A iniciativa integra um conjunto de medidas voltadas à prevenção de infecções sexualmente transmissíveis (ISTs). Até terça-feira (17), mais de 90 mil insumos serão disponibilizados aos organizadores de blocos carnavalescos. A distribuição ocorre no Espaço Acolher, estrutura montada para atender foliões durante os quatro dias de festa. Além dos insumos, o local oferece orientações sobre saúde sexual, redução de danos e prevenção à importunação sexual.
De acordo com a produtora do grupo responsável pelo espaço, Cristiane Dionísio, o objetivo é ampliar o acesso à informação e à prevenção. Segundo ela, o Espaço Acolher estará disponível para todos os blocos da Plataforma Monumental e contará com materiais informativos sobre cuidados durante o Carnaval, incluindo orientações sobre hidratação, exposição ao sol e uso de preservativos.

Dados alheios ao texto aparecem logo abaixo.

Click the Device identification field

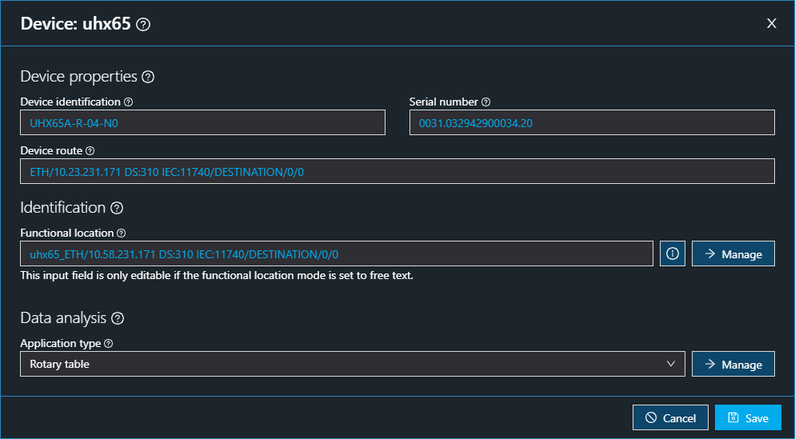(x=202, y=122)
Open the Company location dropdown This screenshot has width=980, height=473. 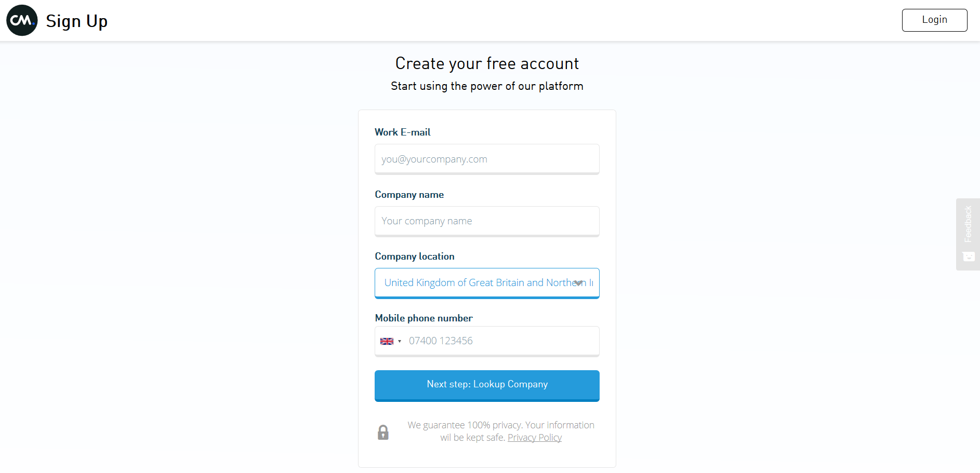(x=487, y=283)
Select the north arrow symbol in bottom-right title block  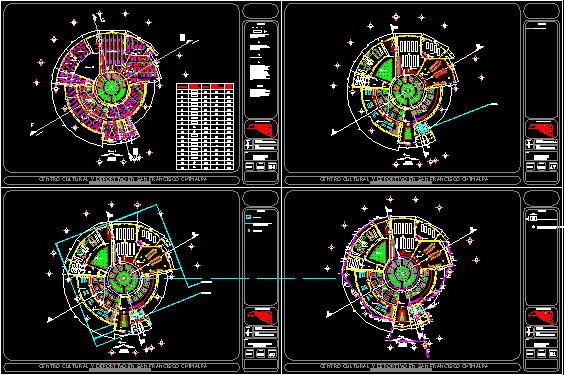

A rede pública de saúde também disponibiliza profilaxias pré e pós-exposição ao HIV, conhecidas como PrEP e PEP, em diversas unidades. Essas estratégias fazem parte da chamada prevenção combinada, abordagem que integra métodos biomédicos, comportamentais e estruturais para reduzir a transmissão de ISTs.
A gerente de Vigilância das Infecções Sexualmente Transmissíveis e Tuberculose da SES-DF, Beatriz Maciel Luz, destaca a importância da testagem. Segundo ela, o diagnóstico precoce permite iniciar o tratamento rapidamente, mesmo em casos sem sintomas. A especialista também orienta que pessoas com maior risco de exposição utilizem a PrEP e que, em situações de risco, busquem atendimento para avaliação da PEP.
Dados do último Boletim Epidemiológico da SES-DF indicam que jovens adultos concentram a maior parte dos casos. Entre 2020 e 2024, 42,6% das infecções por HIV no Distrito Federal ocorreram entre pessoas de 20 a 29 anos. No mesmo período, essa faixa etária representou 30% dos casos de aids.
No total, foram registrados 3.838 casos de HIV e 1.177 de aids em residentes do DF entre 2020 e 2024. Enquanto os números de infecção por HIV apresentam tendência de estabilidade, os casos de aids mostram redução no coeficiente de detecção, que passou de 8,5 por 100 mil habitantes em 2020 para 5,3 em 2024. As ações durante o Carnaval buscam ampliar o acesso à prevenção e contribuir para a redução da transmissão dessas infecções.